Nouveaux métiers dans les écoles et universités : comment elles recrutent

Marie Bonnaud Publié le
Nouveaux métiers dans les écoles et universités : comment elles recrutent
Recherche Internet // © 
Multiplication des partenariats de recherche, sophistication des systèmes d’information, développement de marchés aux interfaces entre le monde privé et public, gestion des carrières de fonctionnaires et de contractuels dans le cadre d’établissements autonomes, etc. Les universités et les écoles doivent se doter de cadres dirigeants qui soient à la hauteur d’enjeux de plus en plus complexes pour rester compétitives. Quels sont ces nouveaux postes clés et comment les écoles et universités les recrutent ? Une enquête d'EducPros à l'occasion de sa conférence du 9 juin 2011 sur les ressources humaines.

Pour recruter son tout nouveau directeur de communication, l’INSA de Lyon a choisi de communiquer tous azimuts : « Il est désormais crucial de professionnaliser notre recrutement et de construire une vraie fiche de poste qui mette en avant les responsabilités afférentes à la fonction, insiste Claude Guédat, DRH de l’INSA de Lyon.
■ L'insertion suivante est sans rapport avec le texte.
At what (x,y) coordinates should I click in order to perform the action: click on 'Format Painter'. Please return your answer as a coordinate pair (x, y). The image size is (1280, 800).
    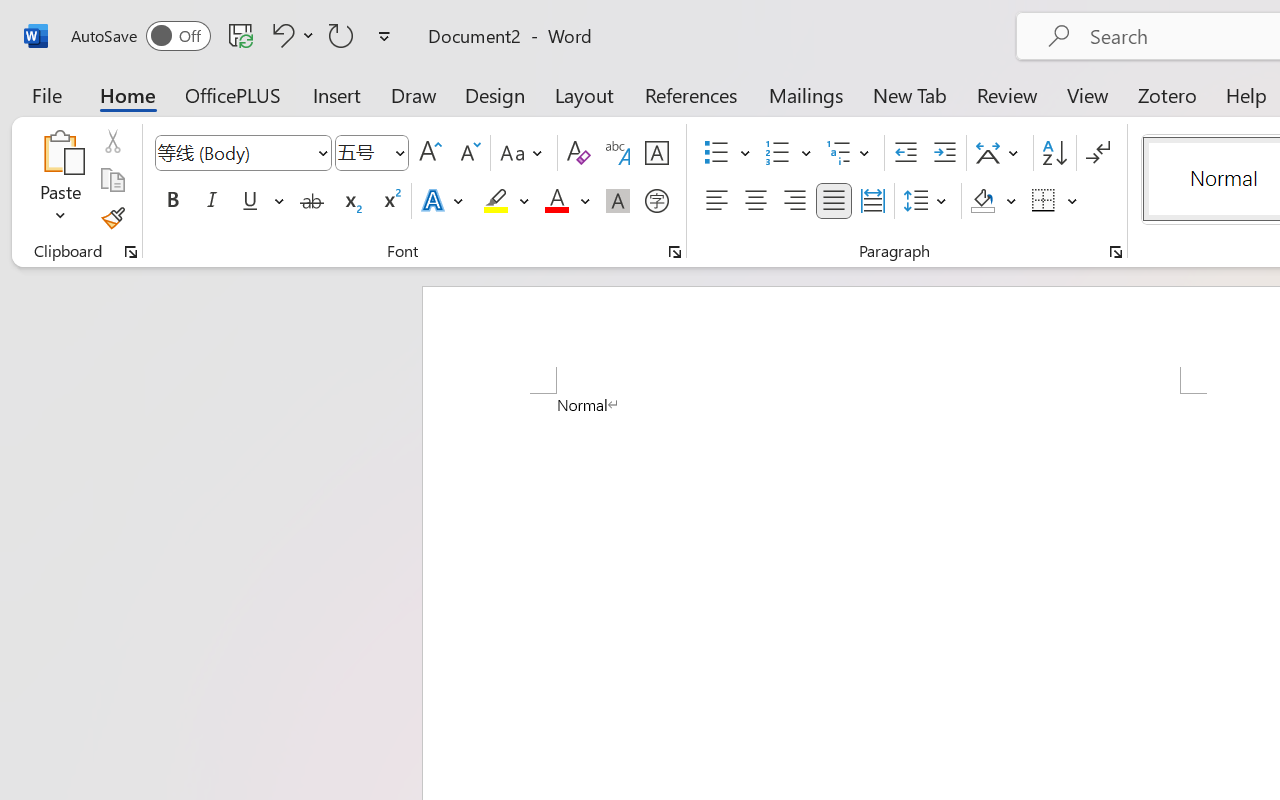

Après la publication de l’annonce auprès de Intermédia, Cadremploi, l'APEC, Pôle emploi et le site de l'INSA, nous avons reçu 140 CV ! ».

Les recruteurs des établissements d’enseignement supérieur n’hésitent plus à afficher leurs prétentions : directeur des ressources humaines, directeur de la communication, directeur des systèmes d’information, directeur financier…
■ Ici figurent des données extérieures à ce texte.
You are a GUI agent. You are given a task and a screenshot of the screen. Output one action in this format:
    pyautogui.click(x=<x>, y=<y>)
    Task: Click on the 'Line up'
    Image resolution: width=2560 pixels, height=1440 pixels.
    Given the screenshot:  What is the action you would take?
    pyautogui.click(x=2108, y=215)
Ce sont désormais des postes clés pour lesquels il s’agit de recruter les meilleurs profils. « On assiste à un triple mouvement sur les métiers du supérieur : leur diversification due à la croissance et aux fortes mutations de nos institutions, que ce soit dans le domaine de l’innovation pédagogique, de la scolarité, de l’administration de la recherche, etc. ; leur spécialisation qui va de pair avec une plus grande technicité, et enfin leur professionnalisation avec le recours accru à des experts dotés de vraies compétences », explique Aurélien Krejbich, DRH de Sciences po.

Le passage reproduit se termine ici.